The World Health Organization stated that one of the top threats to 2019 was vaccine hesitancy.
President of the Nueces County Medical Society, and Certified Board of Ophthalmologist, Jacob Moore, M.D. wanted to clear the ground on vaccine efficacy. He says in regards to vaccines, there are three illnesses that have shown tremendous strides in the success of vaccines.
One of which is smallpox, which was eradicated in 1980 by the World Health Assembly. Moore says, “people don’t think of smallpox as a deadly disease that killed a third of people who got smallpox, and blinded a third of people that got smallpox.”
Another illness that Moore says has shown vaccines have changed the way we live, is polio. “[Polio] we don’t have a lot of personal experience with in the United States now because the numbers are so much lower,” says Moore, “and it’s likely to be the second disease that we eradicate world-wide.”
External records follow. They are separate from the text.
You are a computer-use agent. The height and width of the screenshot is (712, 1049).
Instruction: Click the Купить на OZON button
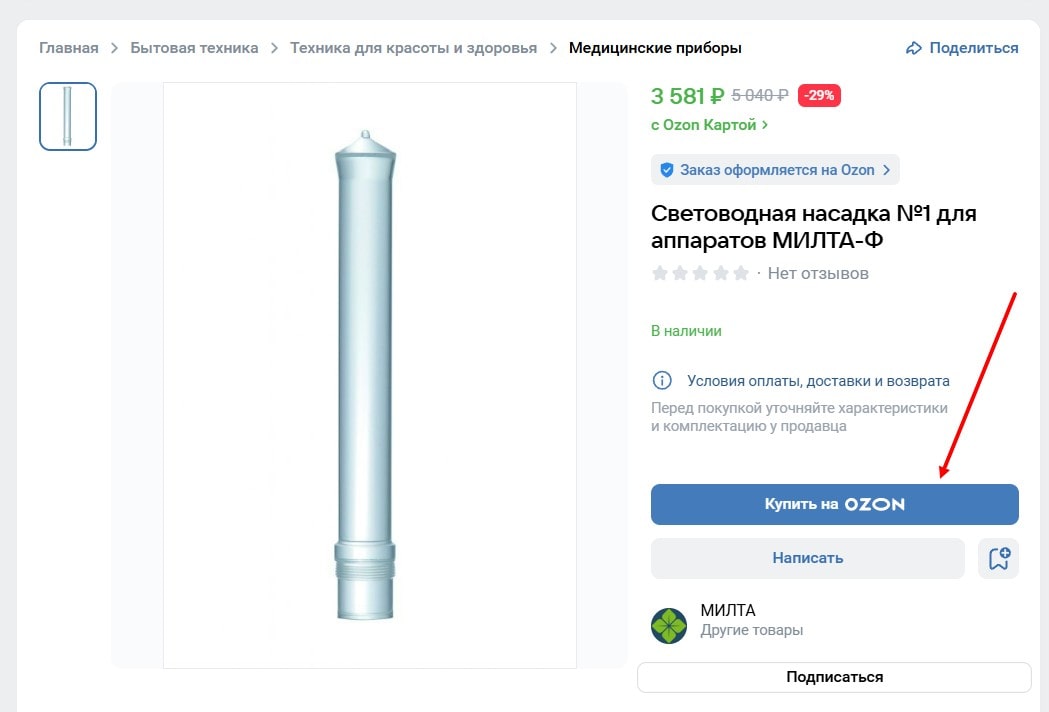tap(834, 504)
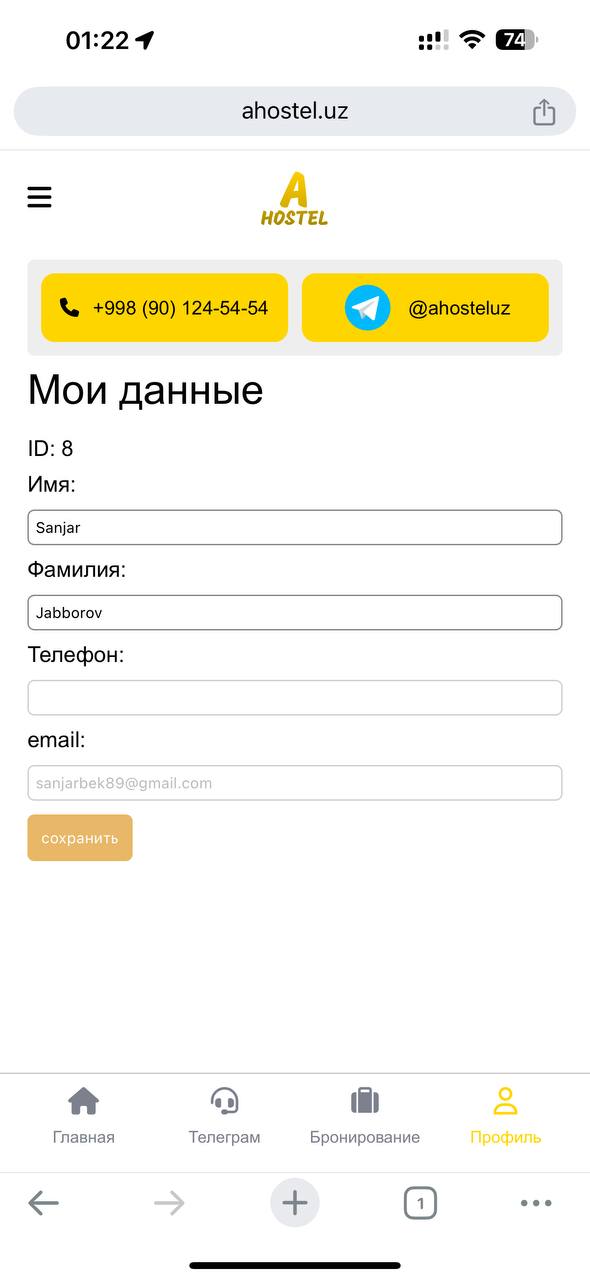Open the hamburger menu
This screenshot has height=1280, width=590.
39,197
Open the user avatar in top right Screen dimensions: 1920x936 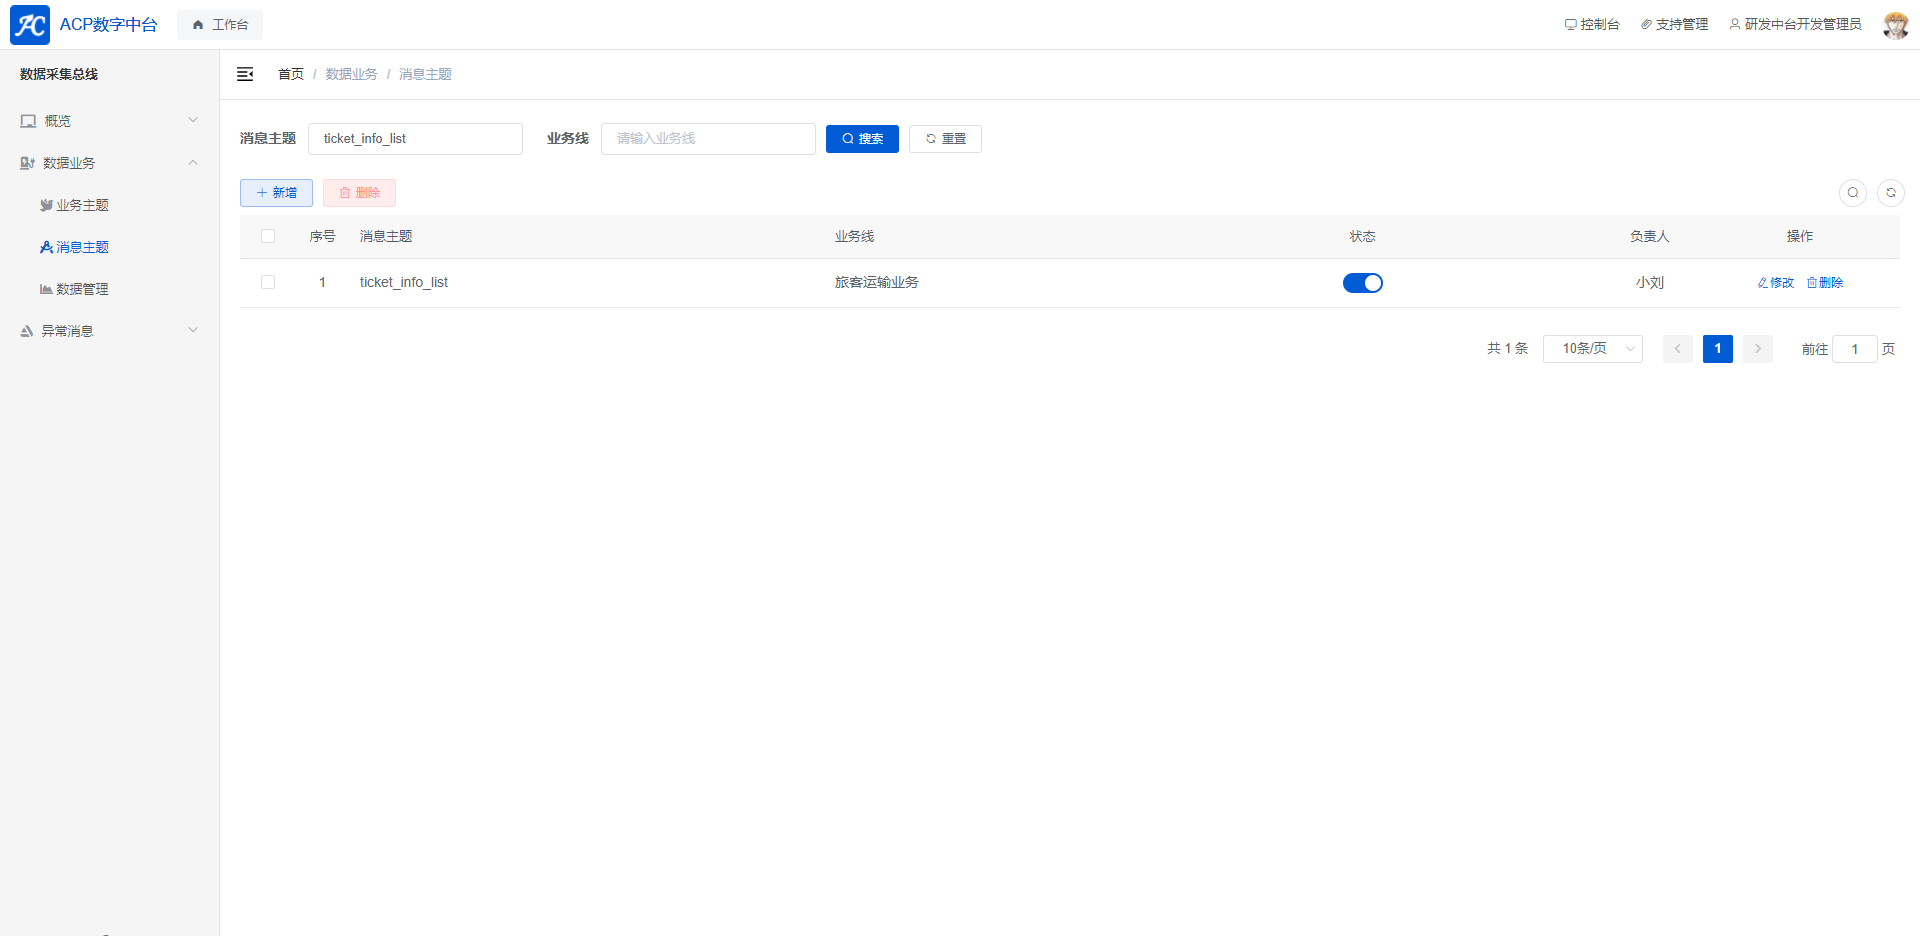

Although we may be at the tail-end of flu season, and although the flu strains change every year, Moore believes vaccines have helped control the illness.
“We’re actually at the 100-year anniversary of the influenza pandemic. More people that were killed by Hitler, Mao, and Stalin combined, were killed by influenza in those three years,” Moore says.
Moore states that certain illnesses such as rabies may be harder to eradicate because they have animal reservoirs. But for medically ill children who cannot get vaccinated, they rely on the rest of society to get their vaccinations so illnesses do not spread.
“The fact that pretty much any of the illnesses we’re offering vaccines for, is an illness that one, we can prevent with vaccines. And two, is an illness, that you’d really rather not have.”